The accord aims to “prevent and monitor transboundary haze pollution as a result of land and/or forest fires which should be mitigated, through concerted national efforts and intensified regional and international cooperation.” It requires parties to “cooperate in developing and implementing measures to prevent and monitor transboundary haze pollutions as a result of land and/or forest fires” and “to control sources of fires.”
In truth, “Indonesia ratified the agreement under strong protest from Singapore and Malaysia over haze pollution. It (the ratification) was more as a political gesture than a statement of intent,” said WALHI’s Hidayati.
Significantly, Article 12.2 of the agreement says that external assistance “can only be employed at the request of and with the consent of the requesting party, or when offered by another party or parties, with the consent of the receiving party.”
President Joko Widodo had instructed government agencies to handle the fires in peatlands and forest being cleared by plantations for products like palm oil or paper. Foreign companies run many of them, prompting Singapore’s National Environmental Agency to name five companies with Indonesian concessions suspected to be contributing to the haze.
The Singapore Environment Council and Consumers Association of Singapore have urged consumers to use only products of companies that do not use burning practices in Indonesia.
Satellite images show that 70 per cent of hotspots in Sumatera and Borneo islands in Indonesia are in local plantations. Some 1.7 million hectares of land, more than a third of which are on peatland in Sumatra and Kalimantan, have been burned, Widodo said.
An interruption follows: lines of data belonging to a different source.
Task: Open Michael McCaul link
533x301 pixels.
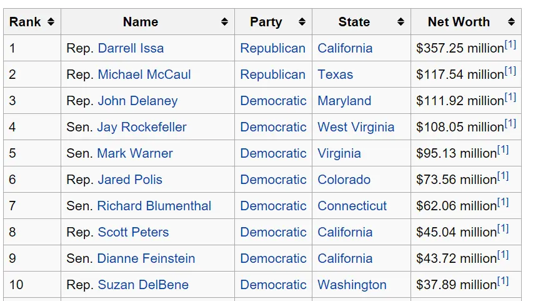Action: coord(144,74)
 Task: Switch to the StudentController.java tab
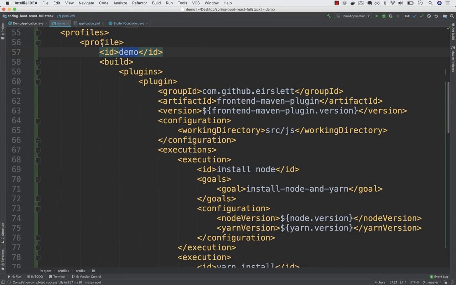[x=128, y=24]
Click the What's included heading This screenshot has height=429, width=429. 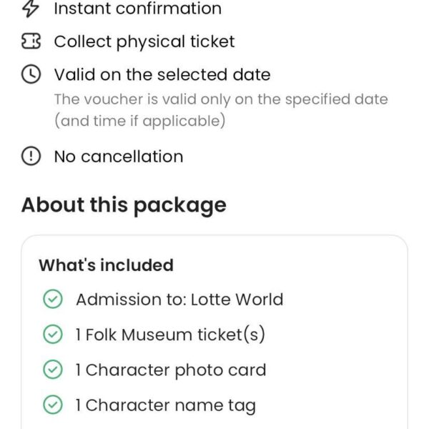(106, 265)
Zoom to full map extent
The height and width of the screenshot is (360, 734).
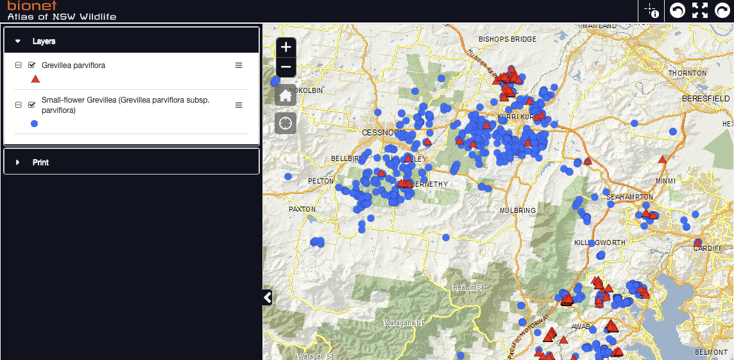pos(700,10)
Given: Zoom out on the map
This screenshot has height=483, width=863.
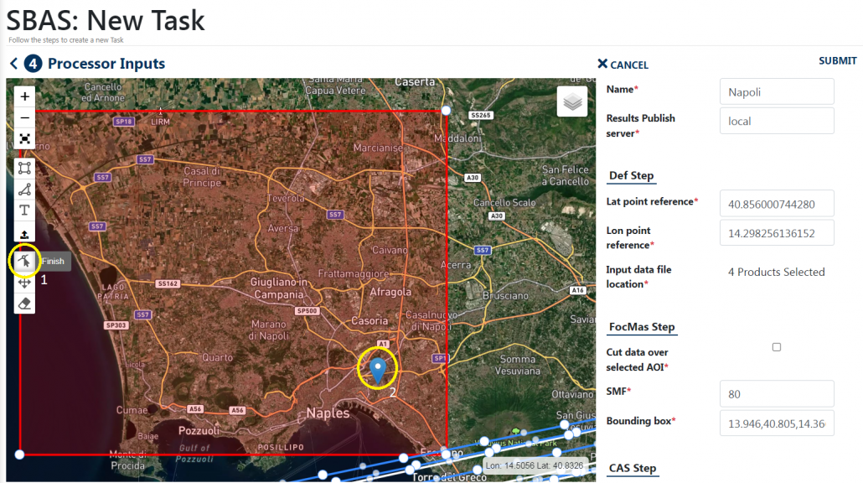Looking at the screenshot, I should pyautogui.click(x=24, y=117).
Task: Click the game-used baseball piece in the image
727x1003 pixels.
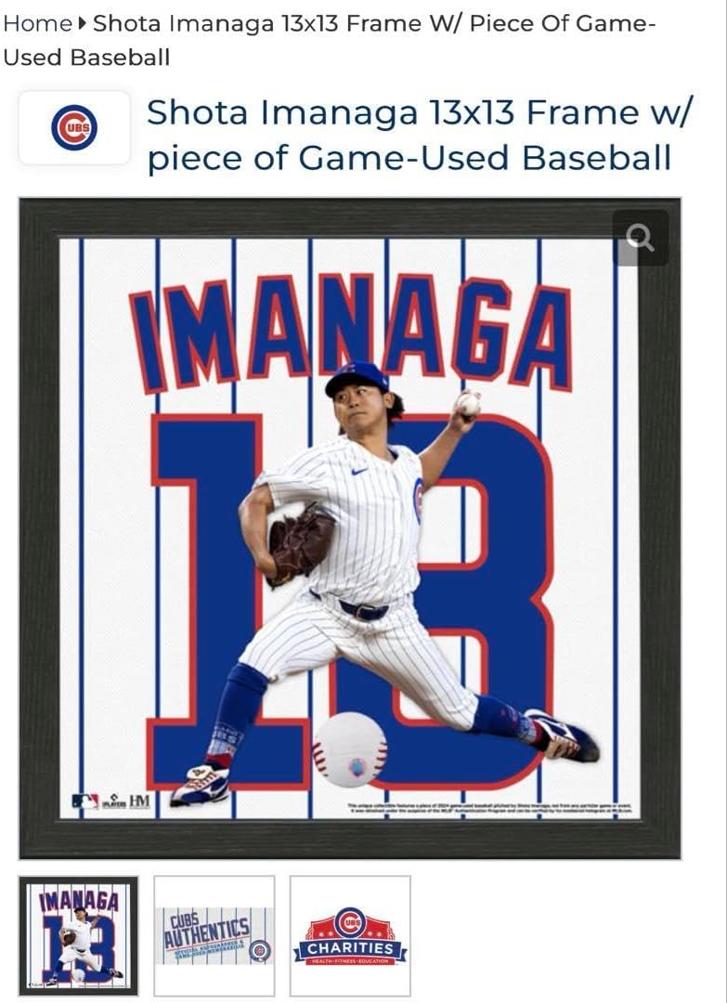Action: (x=349, y=749)
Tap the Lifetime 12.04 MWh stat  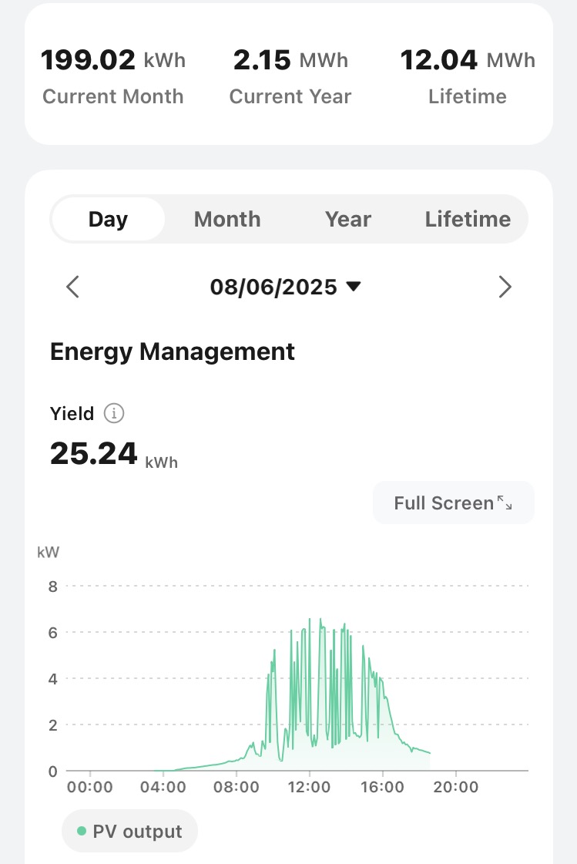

Clearly, Indonesia has a lot of cleaning up to do of the concessions it gives to plantation companies and enforcing of local laws, critics say.
Land and/or forest fires have plagued Indonesia annually over the past 18 years due to unprecedented expansion of pulp and paper companies and oil palm plantations and their conversion into easy-to-burn peatlands, according to WALHI.
“By nature, tropical rain forests are impossible to burn due to high humidity. However, when trees are felled and a monoculture system is introduced in oil palm and rubber plantations or forest estates, their humidity disappears and they become vulnerable to fires,” Hidayati said.
Government officials say they have frozen some oil palm and forest concessions, adding that they have fined some companies and that others are awaiting trial. “Previously, we only charged individuals or corporates violating the 2009 environmental law in criminal and civil courts. Since January 2015, however, we also impose administrative sanctions on them by either freezing or revoking their concessions,” said Muhammad Yunus, director of the criminal law enforcement division of the Ministry of Environment and Forestry.
But the government must review all forest and plantation concessions to determine whether companies can handle fires, Hidayati said. “A fire that breaks out in a plantation or forest estate should been seen as a concession holder’s inability to manage the land and thus serve as a ground to revoke the concession, regardless who sets it or whether or not it’s deliberate.”
Untung Suprapto, head of the land and forest fire control sub-directorate of the Ministry of Environment and Forestry, said his office is drafting a regulation that would require plantation and forest concession holders to have own firefighter teams, trucks and equipment.